JUWAN HOWARD: Coach Beilein did an awesome job for this program. I don’t know if you know the story or not, but when I was working for the Miami Heat — and I told you before earlier that I was preparing myself for a head coach for some day getting ready for if I ever had a chance to be a head coach, whether it was in the NBA or college, what — and how I would want my team and how I would want my team to look. So every summer I used to go and visit Coach Beilein. He would pick my brain on defense, on post defense. There were times when we would have a session — I call it a career workshop day — where he would have his staff, coaching staff out there, and we all would talk about basketball and developing and skill development from an offensive standpoint. I’ve always had a lot of respect for Coach Beilein and his philosophy. There were times I would ask Erik Spoelstra to reach out to Coach Beilein because I would say, hey, this guy is interesting. He’s one of the best basketball minds out there. For now he takes his staff and makes a huge jump to the NBA and becomes the Cleveland Cavaliers’ coach. Now, I’m sure a lot of people think, you have a lot of pressure on you to try to fill those shoes. All I can say is this: I’m not going to try to be like Coach Beilein. He has his philosophy, his way of doing things. I have my philosophy, and I feel that works for our team moving forward. But I do respect the gentleman who was there before me.
Q. The addition of Phil Martelli to your staff, how much have you leaned on his experience already and how much do you intend to lean on his experience going forward?
JUWAN HOWARD: His name is the Godfather. I think hiring Coach Martelli, to let you know this, that, A, I’m humbled; B, that I respect guys who have been head coaches and have a ton of experience. I would be a fool not to sit there and pick Coach’s brain or use him. He’s on the staff. He’s a guy that I’m going to lean on a lot. I think he has so much experience. 24 years as a head coach, 34 years total, that says a lot. That he knows a lot about college basketball, and that’s why — and I’m very fortunate that I was able to get this Christmas gift early by hiring Coach Phil Martelli.

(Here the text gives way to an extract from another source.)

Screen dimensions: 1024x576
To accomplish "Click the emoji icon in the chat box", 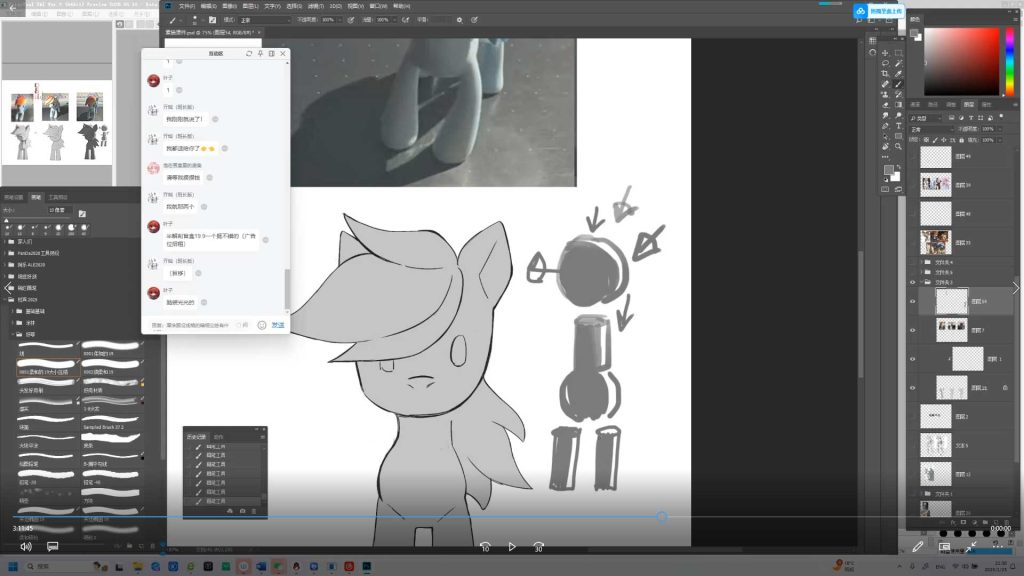I will pyautogui.click(x=262, y=325).
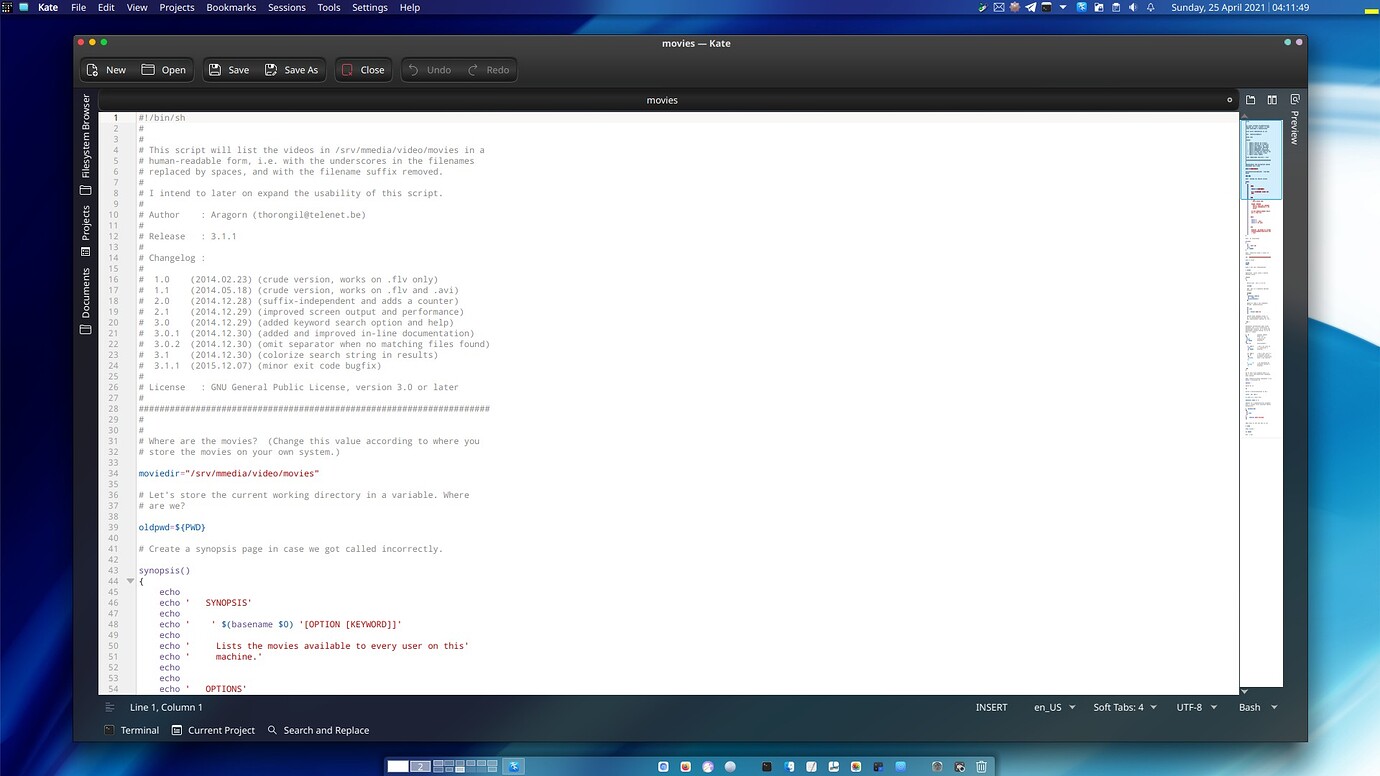Click the quick open settings icon on the tab bar
Viewport: 1380px width, 776px height.
pyautogui.click(x=1228, y=100)
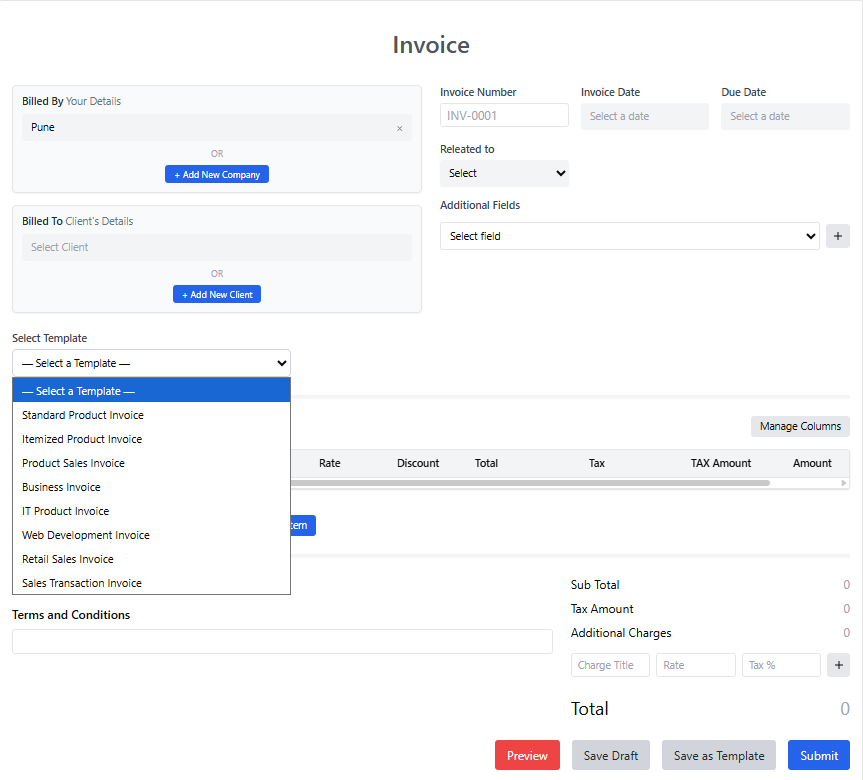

Q. Do you have to explain to your players and the guys that you’re recruiting who the Fab Five is and what your relationship is with Chris Webber, or do they know?
JUWAN HOWARD: You know what, that’s a very good question. I haven’t had a chance to even talk about the Fab Five. I think a lot of our guys do their homework. They’re very smart. They know what the Fab Five is. They understand what I’ve done at my collegiate level. They’ve seen — I think the majority of them have seen the Fab Five documentary. Chris Webber in my opinion is a Hall of Famer, not only on the collegiate level but also on the NBA level. Keep in mind, I recruited Chris Webber to come to the University of Michigan, and at that time people said, hey, how can two guys that play the same position coexist on the floor? But we had an amazing coach like Steve Fisher who figured it out, and we’ve had a lot of success and learned a lot from Coach Fisher. But Chris is a Michigan man.